R Code Documentation

Feature Selection

.. FS_mRMR.R::
[sources]
#Runs mRMR feature selection in parallel as implemented in the mRMRe package: De Jay, N. et al. "mRMRe: an R package for parallelized mRMR ensemble feature selection." Bioinformatics (2013).
#Although run in parallel, the performance is still not very good for high-dimensional data sets (>20.000 features).
#The resulting scores sometimes seem to not be sorted.
#However, these scores are the individual features' scores and feature combinations can result in a different overall ranking.
#Invoked by python's featureselection.MRMRSelector class.
#
#@param args the input parameters parsed from the command line, consisting of
#         - absolute path to the input data set file.
#         - absolute path to the output file where the ranking will be stored.
#         - maximum number of features to select.

library(mRMRe)

args = commandArgs(trailingOnly=TRUE)

inputFile <- args[[1]]
outputLocation <- args[[2]]
maxFeatures <- args[[3]]


if (length(args)<3) {
  stop("Please supply three arguments: inputFile (data set), outputLocation (feature ranking), and maxFeatures (number of features to select)", call.=FALSE)
}

rawData <- read.csv(inputFile, check.names = FALSE, stringsAsFactors = TRUE)
#check.names= FALSE necessary because R introducing X for column names beginning with numbers
geneExpressionMatrix <- rawData[-c(1)]
geneExpressionMatrix[,1] <- as.numeric(geneExpressionMatrix[,1])

#do feature selection here
dd <- mRMR.data(data = geneExpressionMatrix)
features <- mRMR.classic(data = dd, target_indices = c(1), feature_count = maxFeatures)
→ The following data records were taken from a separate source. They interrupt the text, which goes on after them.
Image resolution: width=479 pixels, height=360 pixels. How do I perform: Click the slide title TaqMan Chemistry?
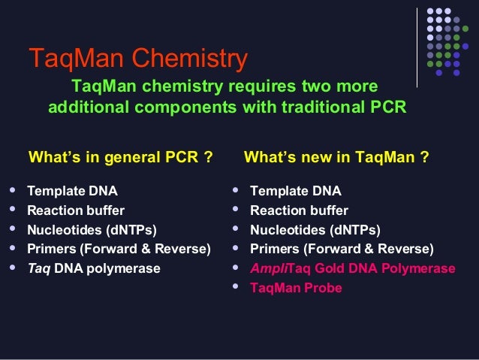click(137, 59)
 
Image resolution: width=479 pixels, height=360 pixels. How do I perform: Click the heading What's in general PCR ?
click(120, 158)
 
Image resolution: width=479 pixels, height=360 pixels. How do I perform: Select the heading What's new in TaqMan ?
click(337, 158)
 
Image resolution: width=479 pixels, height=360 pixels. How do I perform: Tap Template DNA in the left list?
click(72, 191)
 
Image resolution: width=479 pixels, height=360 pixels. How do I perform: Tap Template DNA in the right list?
click(295, 191)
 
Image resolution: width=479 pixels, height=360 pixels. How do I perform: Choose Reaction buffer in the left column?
click(76, 210)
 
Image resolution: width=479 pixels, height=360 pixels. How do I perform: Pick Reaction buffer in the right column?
click(299, 210)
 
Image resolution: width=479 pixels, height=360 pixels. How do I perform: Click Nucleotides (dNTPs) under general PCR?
click(92, 230)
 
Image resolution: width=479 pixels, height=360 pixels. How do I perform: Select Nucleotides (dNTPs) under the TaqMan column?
click(315, 230)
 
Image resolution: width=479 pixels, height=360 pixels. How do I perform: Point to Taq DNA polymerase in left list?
click(94, 268)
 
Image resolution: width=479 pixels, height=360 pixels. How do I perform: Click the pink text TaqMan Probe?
click(296, 288)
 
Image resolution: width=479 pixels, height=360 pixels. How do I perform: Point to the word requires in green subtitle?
click(248, 86)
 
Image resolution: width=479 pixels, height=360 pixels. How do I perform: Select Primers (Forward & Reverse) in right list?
click(342, 249)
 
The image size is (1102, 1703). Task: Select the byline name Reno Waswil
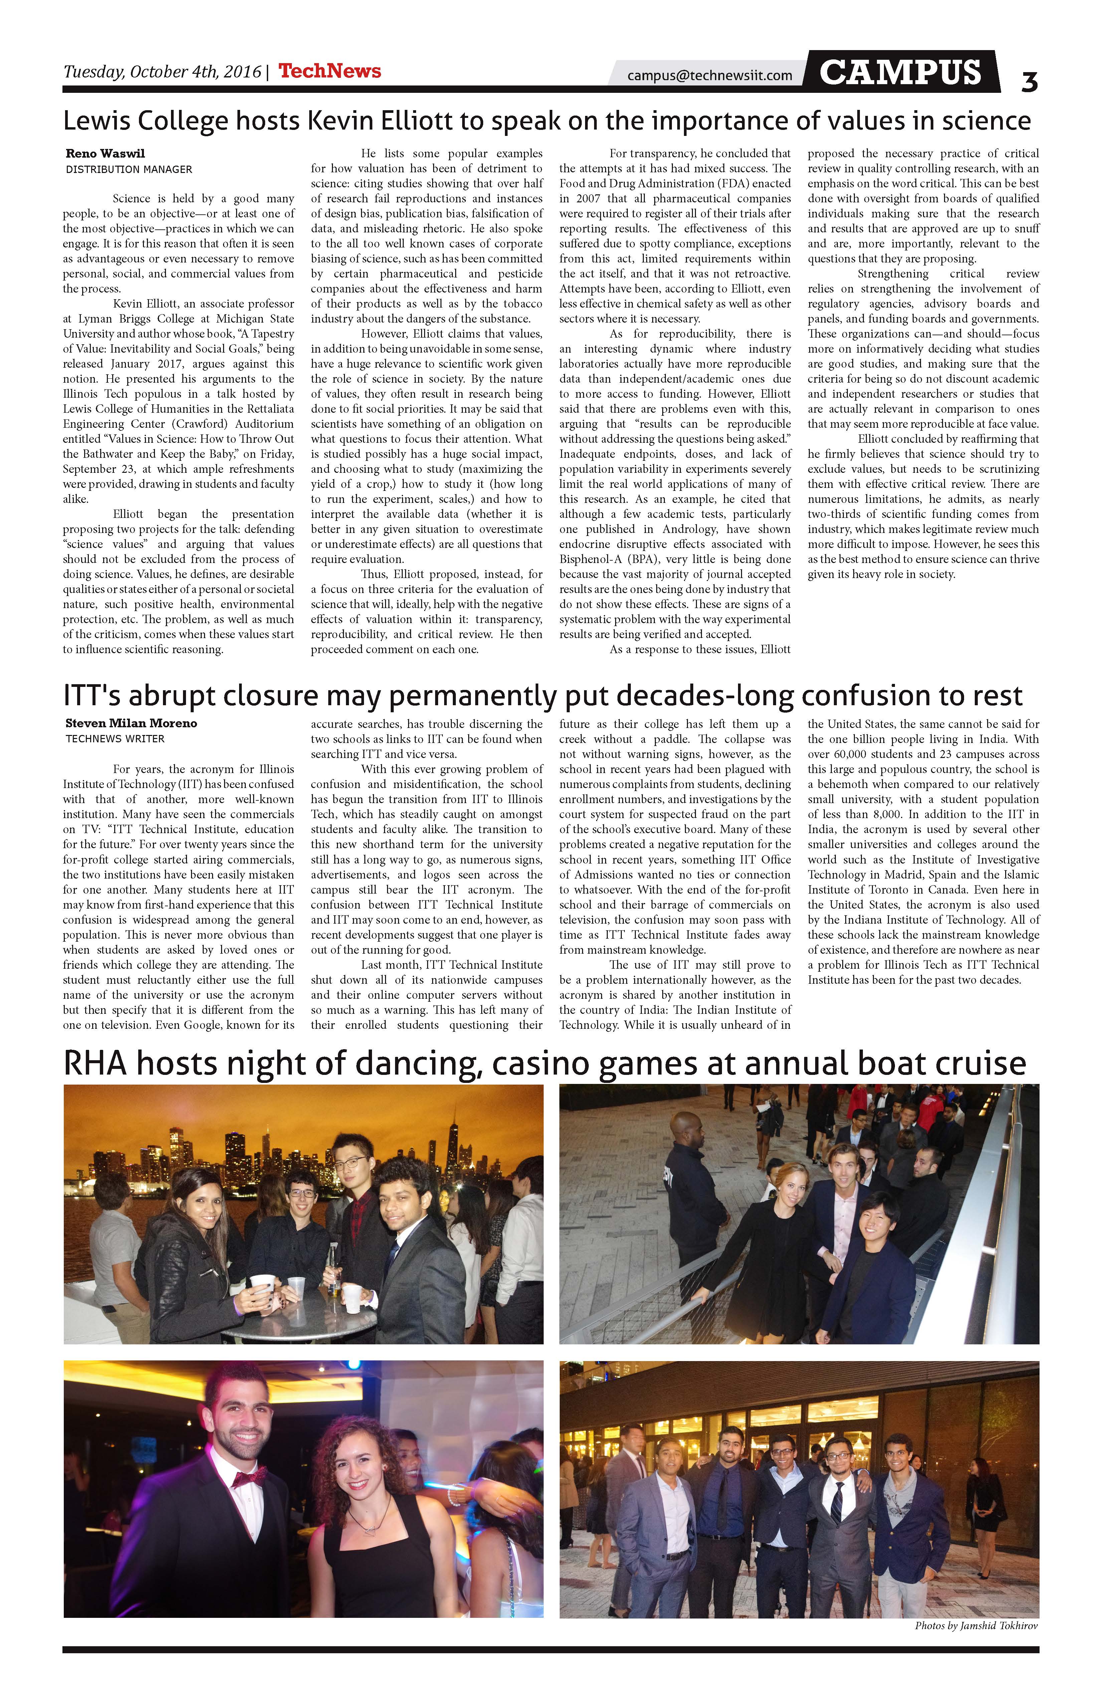coord(105,153)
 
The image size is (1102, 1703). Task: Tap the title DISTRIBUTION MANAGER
coord(129,170)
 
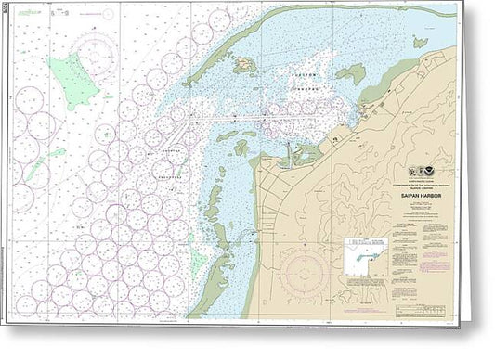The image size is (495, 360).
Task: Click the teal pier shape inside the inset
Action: click(x=363, y=251)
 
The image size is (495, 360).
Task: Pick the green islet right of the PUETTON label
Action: click(x=349, y=74)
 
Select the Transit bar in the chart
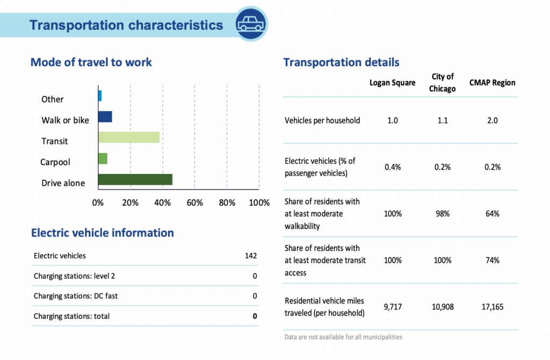[x=129, y=138]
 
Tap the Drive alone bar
[x=135, y=179]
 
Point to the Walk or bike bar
[x=105, y=117]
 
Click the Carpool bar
[x=103, y=159]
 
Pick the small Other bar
[x=100, y=96]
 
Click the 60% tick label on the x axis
[x=194, y=203]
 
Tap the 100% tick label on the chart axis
[x=260, y=203]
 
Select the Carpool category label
[x=55, y=162]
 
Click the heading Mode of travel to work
[x=91, y=62]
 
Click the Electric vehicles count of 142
[x=250, y=256]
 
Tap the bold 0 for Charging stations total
[x=255, y=316]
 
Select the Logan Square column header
[x=392, y=83]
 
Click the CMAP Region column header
[x=492, y=83]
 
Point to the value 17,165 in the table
[x=492, y=307]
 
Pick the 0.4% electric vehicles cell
[x=392, y=167]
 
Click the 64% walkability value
[x=492, y=214]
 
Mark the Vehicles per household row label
[x=322, y=120]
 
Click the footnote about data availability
[x=343, y=337]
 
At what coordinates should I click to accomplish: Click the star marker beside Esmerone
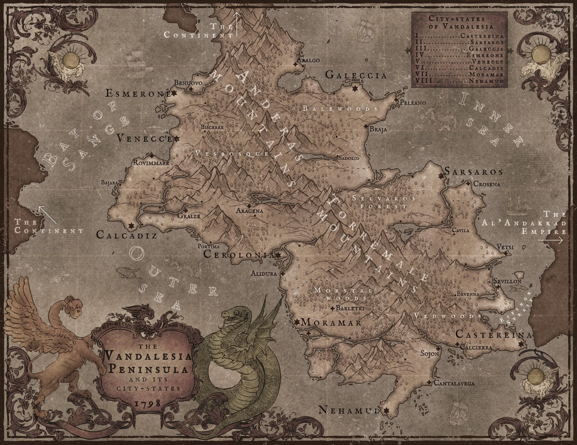pyautogui.click(x=174, y=93)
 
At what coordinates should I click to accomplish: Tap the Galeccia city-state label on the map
pyautogui.click(x=356, y=75)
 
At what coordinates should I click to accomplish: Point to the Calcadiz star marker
pyautogui.click(x=131, y=226)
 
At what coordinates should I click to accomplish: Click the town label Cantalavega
pyautogui.click(x=454, y=383)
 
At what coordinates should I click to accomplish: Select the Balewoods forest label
pyautogui.click(x=340, y=108)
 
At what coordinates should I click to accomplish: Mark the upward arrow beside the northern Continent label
pyautogui.click(x=237, y=24)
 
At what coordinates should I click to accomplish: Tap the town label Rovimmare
pyautogui.click(x=151, y=163)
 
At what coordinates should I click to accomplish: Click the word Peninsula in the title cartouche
pyautogui.click(x=148, y=370)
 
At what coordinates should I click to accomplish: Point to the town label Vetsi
pyautogui.click(x=505, y=247)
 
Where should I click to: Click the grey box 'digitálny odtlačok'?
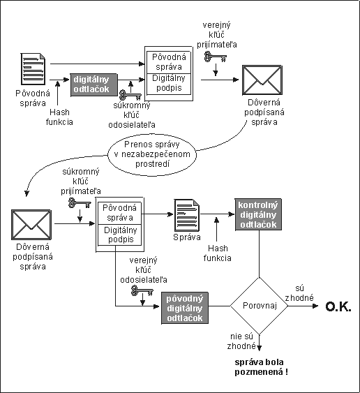coord(94,84)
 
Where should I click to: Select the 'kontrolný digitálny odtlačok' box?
coord(258,214)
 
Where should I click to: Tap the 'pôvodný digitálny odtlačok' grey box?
coord(185,308)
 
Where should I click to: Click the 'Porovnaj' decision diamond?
coord(259,306)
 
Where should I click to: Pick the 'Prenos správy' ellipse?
coord(152,155)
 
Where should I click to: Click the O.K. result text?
coord(338,306)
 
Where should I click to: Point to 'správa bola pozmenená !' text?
coord(262,367)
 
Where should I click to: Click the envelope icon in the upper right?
coord(262,80)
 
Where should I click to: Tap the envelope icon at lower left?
coord(31,225)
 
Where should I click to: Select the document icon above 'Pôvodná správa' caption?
coord(33,69)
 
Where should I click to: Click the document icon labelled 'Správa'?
coord(187,216)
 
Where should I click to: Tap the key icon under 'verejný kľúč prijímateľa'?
coord(215,57)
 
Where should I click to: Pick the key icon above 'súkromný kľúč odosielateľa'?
coord(130,95)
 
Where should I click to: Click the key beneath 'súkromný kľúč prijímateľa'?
coord(80,203)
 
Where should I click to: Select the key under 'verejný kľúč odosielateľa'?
coord(142,291)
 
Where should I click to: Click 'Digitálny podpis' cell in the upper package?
coord(169,84)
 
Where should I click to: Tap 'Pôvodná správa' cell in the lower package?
coord(120,214)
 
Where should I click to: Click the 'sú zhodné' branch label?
coord(299,293)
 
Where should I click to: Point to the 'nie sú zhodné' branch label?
coord(241,341)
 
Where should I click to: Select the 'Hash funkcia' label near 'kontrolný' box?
coord(217,253)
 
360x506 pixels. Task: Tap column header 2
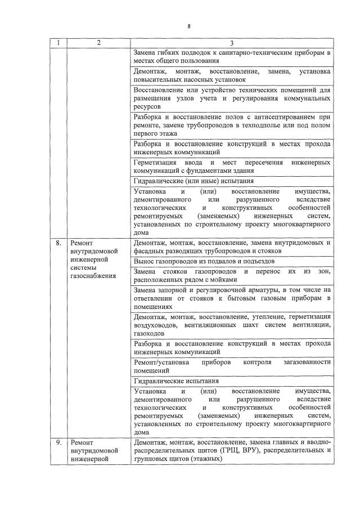(x=98, y=43)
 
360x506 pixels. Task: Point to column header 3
(x=232, y=43)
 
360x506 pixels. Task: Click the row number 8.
(x=58, y=244)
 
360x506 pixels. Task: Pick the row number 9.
(x=58, y=442)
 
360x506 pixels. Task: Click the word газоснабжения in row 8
(x=93, y=276)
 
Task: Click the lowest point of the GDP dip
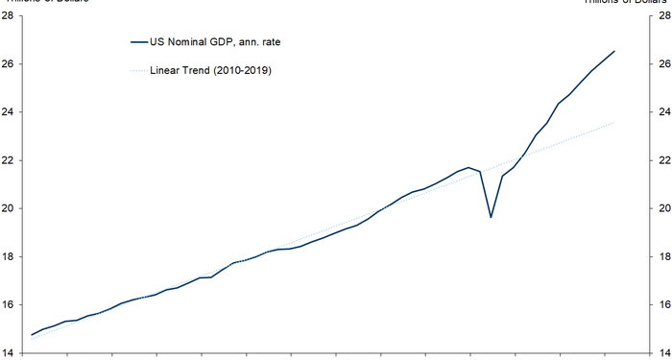point(491,217)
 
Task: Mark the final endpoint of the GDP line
point(614,51)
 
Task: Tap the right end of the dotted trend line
point(614,122)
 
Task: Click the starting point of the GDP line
point(33,334)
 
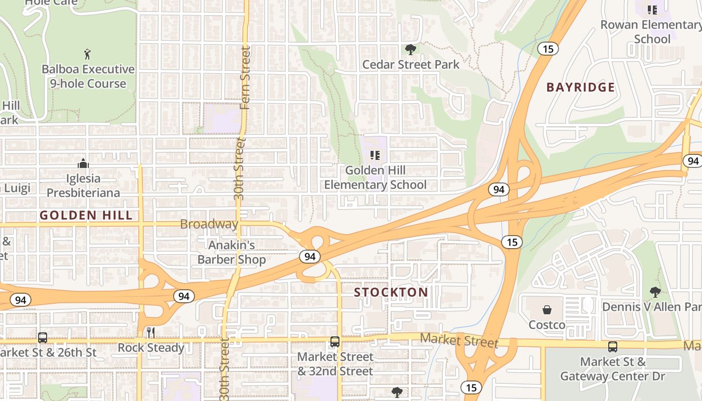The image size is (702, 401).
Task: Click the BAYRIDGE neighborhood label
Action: point(580,87)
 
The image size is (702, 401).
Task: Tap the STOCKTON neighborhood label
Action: point(391,292)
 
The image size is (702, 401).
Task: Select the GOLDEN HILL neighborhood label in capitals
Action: point(86,216)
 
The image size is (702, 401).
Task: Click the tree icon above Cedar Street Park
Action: point(411,49)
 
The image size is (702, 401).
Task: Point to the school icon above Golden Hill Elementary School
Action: point(375,155)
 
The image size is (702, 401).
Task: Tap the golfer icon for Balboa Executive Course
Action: point(88,54)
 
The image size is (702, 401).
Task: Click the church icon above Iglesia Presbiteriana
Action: point(83,163)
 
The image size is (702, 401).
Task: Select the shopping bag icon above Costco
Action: point(547,310)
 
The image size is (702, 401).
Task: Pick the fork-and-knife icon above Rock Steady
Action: point(150,332)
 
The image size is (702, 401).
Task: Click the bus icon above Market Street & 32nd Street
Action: point(335,342)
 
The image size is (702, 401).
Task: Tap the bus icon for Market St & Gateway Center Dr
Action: point(612,346)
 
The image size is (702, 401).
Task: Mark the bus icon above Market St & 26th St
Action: point(43,337)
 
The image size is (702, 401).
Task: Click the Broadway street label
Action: point(209,224)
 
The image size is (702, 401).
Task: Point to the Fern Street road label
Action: point(245,78)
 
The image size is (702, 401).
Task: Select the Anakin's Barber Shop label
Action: point(232,252)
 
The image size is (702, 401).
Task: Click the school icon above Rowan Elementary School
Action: point(652,10)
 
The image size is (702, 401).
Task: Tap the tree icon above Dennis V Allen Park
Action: point(655,292)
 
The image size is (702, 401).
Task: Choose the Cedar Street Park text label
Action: point(411,64)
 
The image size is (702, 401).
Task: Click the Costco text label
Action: point(547,325)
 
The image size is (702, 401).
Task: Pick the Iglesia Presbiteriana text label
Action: point(83,185)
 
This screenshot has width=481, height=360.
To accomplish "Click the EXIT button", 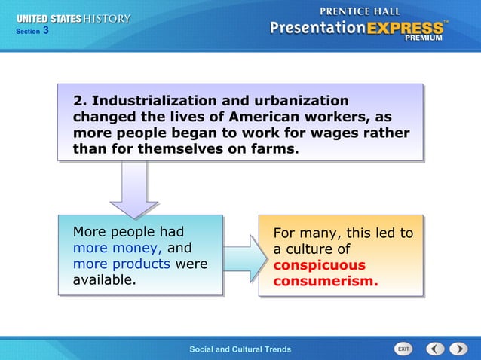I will coord(404,349).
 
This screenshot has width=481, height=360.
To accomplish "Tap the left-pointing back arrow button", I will coord(435,349).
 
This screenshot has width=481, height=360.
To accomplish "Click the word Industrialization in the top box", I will coord(148,101).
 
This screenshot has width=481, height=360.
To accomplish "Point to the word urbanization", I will coord(304,101).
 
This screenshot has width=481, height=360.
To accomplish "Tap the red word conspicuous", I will coord(319,265).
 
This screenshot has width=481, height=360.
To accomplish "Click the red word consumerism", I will coord(325,282).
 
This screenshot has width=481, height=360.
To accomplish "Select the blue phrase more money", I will coord(117,248).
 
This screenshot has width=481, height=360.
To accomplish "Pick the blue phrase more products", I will coord(123,264).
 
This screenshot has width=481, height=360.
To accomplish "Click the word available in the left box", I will coord(103,280).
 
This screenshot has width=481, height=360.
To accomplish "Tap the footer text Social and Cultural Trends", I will coord(240,349).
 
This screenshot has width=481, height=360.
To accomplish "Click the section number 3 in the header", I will coord(46,31).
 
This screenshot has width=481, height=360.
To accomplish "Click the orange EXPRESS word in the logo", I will coord(406,29).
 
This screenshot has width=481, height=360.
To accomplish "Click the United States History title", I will coord(73,18).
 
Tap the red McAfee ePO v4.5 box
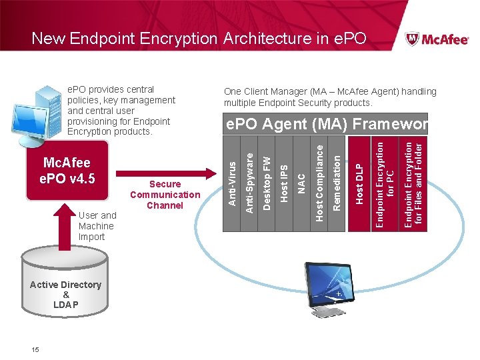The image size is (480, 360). click(x=66, y=171)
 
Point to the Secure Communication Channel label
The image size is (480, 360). click(x=165, y=195)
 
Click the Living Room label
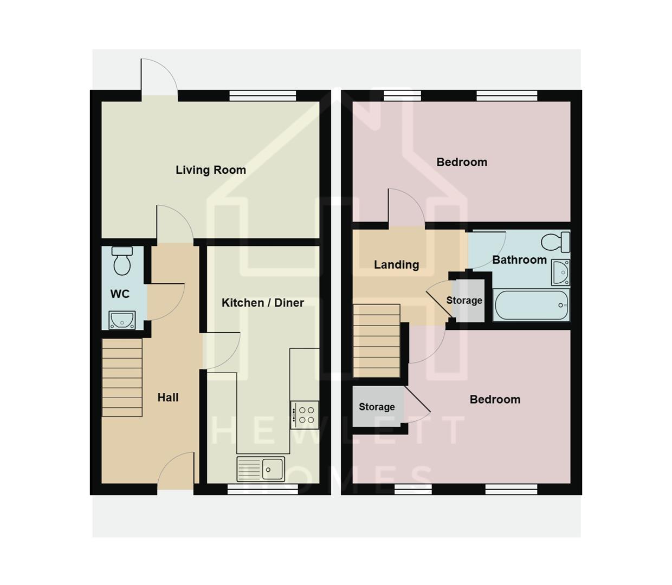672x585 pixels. (211, 170)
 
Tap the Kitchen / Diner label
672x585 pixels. (263, 303)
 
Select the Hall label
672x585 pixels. (168, 398)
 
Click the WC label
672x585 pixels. (120, 294)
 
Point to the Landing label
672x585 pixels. (396, 265)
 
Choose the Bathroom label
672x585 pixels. (519, 260)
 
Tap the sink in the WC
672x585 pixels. (122, 320)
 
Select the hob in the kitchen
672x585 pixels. (305, 414)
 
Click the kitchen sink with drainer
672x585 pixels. (261, 469)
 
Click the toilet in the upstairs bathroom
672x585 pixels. (555, 242)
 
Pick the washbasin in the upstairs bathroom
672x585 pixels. (560, 272)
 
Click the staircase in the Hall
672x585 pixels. (122, 378)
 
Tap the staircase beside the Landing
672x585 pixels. (377, 341)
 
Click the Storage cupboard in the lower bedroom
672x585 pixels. (377, 407)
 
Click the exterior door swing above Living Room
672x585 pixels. (159, 79)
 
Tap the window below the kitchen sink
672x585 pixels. (262, 489)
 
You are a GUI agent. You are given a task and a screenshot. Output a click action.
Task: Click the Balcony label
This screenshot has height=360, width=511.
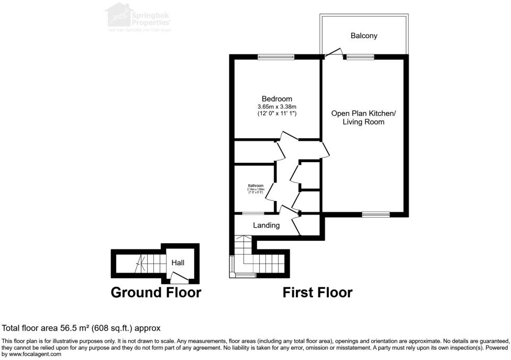tap(363, 36)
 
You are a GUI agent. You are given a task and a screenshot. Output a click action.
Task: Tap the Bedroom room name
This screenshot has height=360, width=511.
tap(277, 99)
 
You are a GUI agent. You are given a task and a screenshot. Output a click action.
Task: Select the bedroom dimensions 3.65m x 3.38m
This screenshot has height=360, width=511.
tap(277, 107)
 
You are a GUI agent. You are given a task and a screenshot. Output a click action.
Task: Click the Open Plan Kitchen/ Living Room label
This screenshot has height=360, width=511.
tap(363, 118)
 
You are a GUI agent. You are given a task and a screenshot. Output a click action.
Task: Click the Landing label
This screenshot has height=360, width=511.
tap(266, 226)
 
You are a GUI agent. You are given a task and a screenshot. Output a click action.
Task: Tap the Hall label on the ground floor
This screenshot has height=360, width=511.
tap(178, 263)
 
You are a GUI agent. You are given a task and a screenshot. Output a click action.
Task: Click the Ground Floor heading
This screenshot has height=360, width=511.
tap(155, 292)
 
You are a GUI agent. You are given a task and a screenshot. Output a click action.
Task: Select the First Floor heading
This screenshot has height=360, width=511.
tap(317, 292)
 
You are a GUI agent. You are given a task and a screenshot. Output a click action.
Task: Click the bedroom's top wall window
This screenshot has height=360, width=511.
tap(276, 57)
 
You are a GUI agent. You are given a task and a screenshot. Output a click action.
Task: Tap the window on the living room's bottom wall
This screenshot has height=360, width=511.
tap(376, 214)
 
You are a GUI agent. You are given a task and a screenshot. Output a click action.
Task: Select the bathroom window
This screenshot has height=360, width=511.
tap(252, 213)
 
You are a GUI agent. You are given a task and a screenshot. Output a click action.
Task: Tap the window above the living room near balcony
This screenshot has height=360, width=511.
tap(360, 57)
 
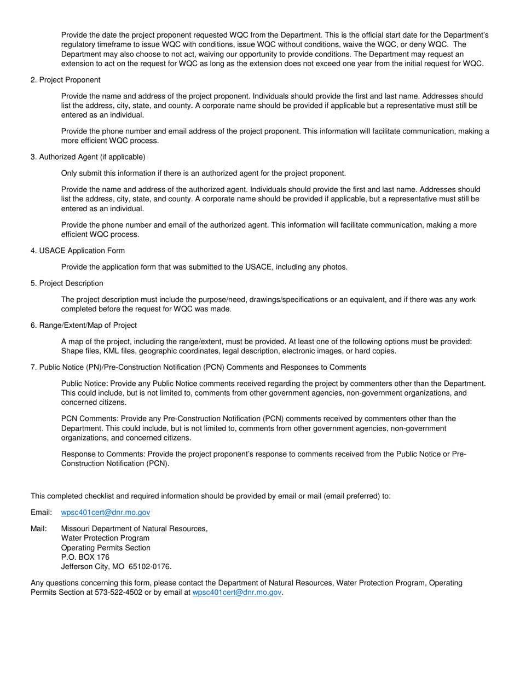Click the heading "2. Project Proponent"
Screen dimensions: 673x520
[66, 80]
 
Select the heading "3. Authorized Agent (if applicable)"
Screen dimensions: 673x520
[88, 157]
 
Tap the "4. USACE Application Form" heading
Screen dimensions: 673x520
[78, 251]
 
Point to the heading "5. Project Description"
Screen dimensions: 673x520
[67, 283]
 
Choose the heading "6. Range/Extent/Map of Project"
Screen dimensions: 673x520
[84, 325]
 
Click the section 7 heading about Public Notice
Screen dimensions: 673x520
[198, 367]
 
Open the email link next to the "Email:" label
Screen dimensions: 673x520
[105, 512]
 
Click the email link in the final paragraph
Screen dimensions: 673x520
[237, 592]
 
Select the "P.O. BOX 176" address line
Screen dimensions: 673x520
[85, 557]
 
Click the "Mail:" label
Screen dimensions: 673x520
[39, 529]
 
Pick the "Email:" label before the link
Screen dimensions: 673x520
[41, 512]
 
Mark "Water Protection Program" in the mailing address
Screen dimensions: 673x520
[105, 538]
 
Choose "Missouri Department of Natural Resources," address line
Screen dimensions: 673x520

ranking <- solutions(features)
scores <- features@scores[[1]]

colNames <- names(geneExpressionMatrix)
featureNames <- list(colNames[unlist(ranking)])

outputData <- list(featureNames,scores)

fileOutput <- as.data.frame(outputData)

colnames(fileOutput) <- c("attributeName", "score")

write.csv(fileOutput, file = outputLocation, row.names = FALSE, sep = "\t")

Runs mRMR feature selection in parallel as implemented in the mRMRe package: De Jay, N. et al. “mRMRe: an R package for parallelized mRMR ensemble feature selection.” Bioinformatics (2013). Although run in parallel, the performance is still not very good for high-dimensional data sets (>20.000 features). The resulting scores sometimes seem to not be sorted. However, these scores are the individual features’ scores and feature combinations can result in a different overall ranking. Invoked by featureselection.MRMRSelector.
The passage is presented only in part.